#### [Passage given]
The Cardinals made a big trade to move up in the second round Friday. It gave everyone pause. Quarterback? Deshone Kizer was on the board. But then came safety Budda Baker. No QB there. In the third round, the Cardinals traded down, and still, no QB. Now there is a question of whether there will be one in this draft.
“Those guys aren’t always out there,” coach Bruce Arians said. What about the quarterbacks left on the board? “There are still a couple of quality arms out there,” Arians acknowledged. “Whether they are first-string arms or second-string arms is yet to be seen.”
It’s less than a ringing endorsement for a team looking for a quarterback of the future. But again, this class always was seen with warts, and the last thing the Cardinals have any desire to do is make a pick just because they feel they have to.
“Again, would you love to find one? Absolutely,” GM Steve Keim said. “But as I said, you can’t force a pick and you can’t leave better players on the board, and that would have done if we didn’t take the approach we did. It would be a disservice to the organization and everyone who works here if we were to press something that was out of the norm or to panic.”

#### [Dataset excerpts]
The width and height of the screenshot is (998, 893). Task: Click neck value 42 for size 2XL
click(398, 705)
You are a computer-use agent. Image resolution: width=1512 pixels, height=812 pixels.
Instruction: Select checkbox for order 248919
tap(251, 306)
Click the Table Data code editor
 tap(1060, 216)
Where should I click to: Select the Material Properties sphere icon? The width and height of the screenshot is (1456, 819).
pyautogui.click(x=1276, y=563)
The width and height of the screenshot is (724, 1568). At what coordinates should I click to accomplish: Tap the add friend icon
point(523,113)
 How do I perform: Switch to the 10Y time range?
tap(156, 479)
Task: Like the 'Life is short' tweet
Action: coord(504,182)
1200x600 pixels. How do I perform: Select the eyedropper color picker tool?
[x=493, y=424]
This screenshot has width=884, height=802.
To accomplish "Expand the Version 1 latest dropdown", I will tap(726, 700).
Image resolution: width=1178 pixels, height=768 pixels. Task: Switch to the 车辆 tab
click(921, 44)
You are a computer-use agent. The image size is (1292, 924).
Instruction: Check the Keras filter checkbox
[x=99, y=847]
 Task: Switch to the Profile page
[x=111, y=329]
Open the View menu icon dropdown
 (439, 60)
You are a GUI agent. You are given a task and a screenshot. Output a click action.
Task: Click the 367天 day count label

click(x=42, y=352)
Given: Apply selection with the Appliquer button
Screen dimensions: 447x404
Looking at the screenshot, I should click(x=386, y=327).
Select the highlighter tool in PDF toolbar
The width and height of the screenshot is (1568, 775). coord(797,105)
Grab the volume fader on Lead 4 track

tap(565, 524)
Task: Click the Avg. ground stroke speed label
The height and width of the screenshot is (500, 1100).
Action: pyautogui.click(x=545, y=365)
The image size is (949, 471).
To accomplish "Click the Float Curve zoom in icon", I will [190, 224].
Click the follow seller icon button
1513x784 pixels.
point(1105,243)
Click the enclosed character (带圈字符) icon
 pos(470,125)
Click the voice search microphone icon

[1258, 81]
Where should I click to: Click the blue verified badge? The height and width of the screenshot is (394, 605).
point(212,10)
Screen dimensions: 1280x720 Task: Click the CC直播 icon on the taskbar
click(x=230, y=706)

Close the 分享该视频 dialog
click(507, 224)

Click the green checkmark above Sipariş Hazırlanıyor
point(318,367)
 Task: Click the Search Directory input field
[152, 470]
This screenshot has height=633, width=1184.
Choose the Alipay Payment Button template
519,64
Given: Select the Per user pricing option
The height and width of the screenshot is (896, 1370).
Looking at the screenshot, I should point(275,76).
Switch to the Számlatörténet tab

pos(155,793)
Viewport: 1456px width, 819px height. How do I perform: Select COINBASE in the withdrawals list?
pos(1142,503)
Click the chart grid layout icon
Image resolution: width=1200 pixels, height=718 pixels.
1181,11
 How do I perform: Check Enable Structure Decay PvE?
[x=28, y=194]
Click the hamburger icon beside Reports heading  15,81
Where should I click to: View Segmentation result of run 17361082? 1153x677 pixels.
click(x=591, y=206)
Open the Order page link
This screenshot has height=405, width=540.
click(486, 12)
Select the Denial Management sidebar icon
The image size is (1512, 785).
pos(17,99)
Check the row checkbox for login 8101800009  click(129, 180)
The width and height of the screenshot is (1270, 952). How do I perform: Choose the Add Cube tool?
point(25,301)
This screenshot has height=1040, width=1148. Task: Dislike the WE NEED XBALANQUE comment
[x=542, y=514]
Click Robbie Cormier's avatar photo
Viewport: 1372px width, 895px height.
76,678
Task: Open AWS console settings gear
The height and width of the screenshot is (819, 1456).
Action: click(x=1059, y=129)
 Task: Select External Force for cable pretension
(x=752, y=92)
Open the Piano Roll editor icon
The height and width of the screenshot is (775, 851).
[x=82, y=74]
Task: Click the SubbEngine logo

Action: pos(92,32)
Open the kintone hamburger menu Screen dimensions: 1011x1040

#### [Task requirements]
(1) Print the stretch of the Cardinals draft report from "The Cardinals made" through "in this draft.".
(2) Answer these questions about the Cardinals draft report:
(a) In which round did the Cardinals trade down?
(b) Which coach is quoted?
(c) What is Steve Keim's title?
(3) Can you pick up the Cardinals draft report after its last sentence and carry it on?
The material has no connection to the Cardinals draft report.

#### [Answers below]
(1)
The Cardinals made a big trade to move up in the second round Friday. It gave everyone pause. Quarterback? Deshone Kizer was on the board. But then came safety Budda Baker. No QB there. In the third round, the Cardinals traded down, and still, no QB. Now there is a question of whether there will be one in this draft.

(2)
(a) The third round.
(b) Bruce Arians.
(c) GM.

(3)
The Cards pick eighth in the fourth round Saturday. They have five picks — one in the fourth, two each in the fifth and seventh. We will see if one is a QB.
— The Cardinals really, really wanted Budda Baker. And in the third round, they liked Chad Williams a lot. So it worked out for Keim to make the initial trade, however expensive as it might have seemed, to snare Baker. Because Williams was one of those players that the Cardinals liked probably more than most, they were able to drop down 21 spots in the third, still get him and get back a fourth-round pick.
— Arians believes with the addition of Baker, the Cardinals have one of the most dynamic secondaries in the league. He didn’t rule out drafting a cornerback Saturday — I would be a little surprised if they didn’t — but the addition of Baker gives the Cards flexibility even if there isn’t a ready-to-be-on-an-island corner across from Patrick Peterson.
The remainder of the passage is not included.